- Nickname: Sega
- Sega Jagatpur Location in Uttar Pradesh, India Sega Jagatpur Sega Jagatpur (India)
- Coordinates: 28°39′15″N 77°57′22″E﻿ / ﻿28.65417°N 77.95611°E
- Country: India
- State: Uttar Pradesh
- District: Bulandshahr

Population (2011)
- • Total: 2,675 approx

Languages
- • Official: Hindi
- Time zone: UTC+5:30 (IST)
- PIN: 203407
- Vehicle registration: UP 13

= Sega Jagatpur =

Sega Jagatpur is a village in tehsil Siyana in the Bulandshahr district of Uttar Pradesh, India. The village is situated at the road which connects Lakhaoti to Saidpur, Bulandshahr. The village has a post office, a government middle school, and a primary health centre.

History and Ethnography.
The Village is believed to have been established around 1760. The initial residents of the Village were the Jats of the Dalal gotra who were close family of the Rulers of Kuchesar. Due to the availability of adequate cultivable land, the initial residents invited their relatives who were also looking for land.
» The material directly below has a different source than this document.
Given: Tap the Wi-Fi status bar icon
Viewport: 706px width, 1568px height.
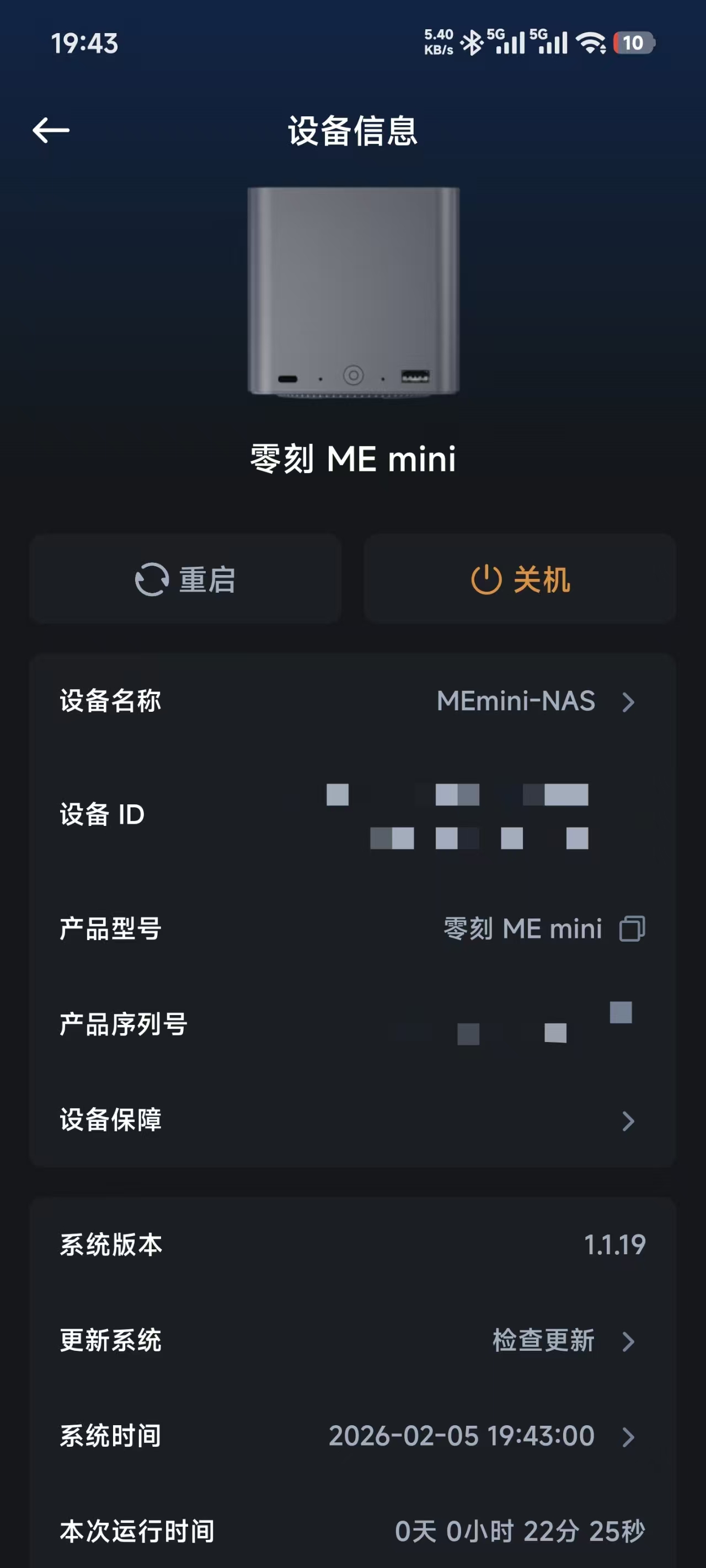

Slowly the village population grew but the Dalal gotra remained the dominant Jat gotra in the Village.

People of Sega Jagatpur have fought in World War I and World War II as part of the British Indian Army. The people from this village have also participated in the freedom struggle as part of the Indian National Army under the leadership of Netaji Subhash Bose. The village has continued its proud martial traditions and continues to contribute in large numbers to the Indian Armed Forces and paramilitary forces.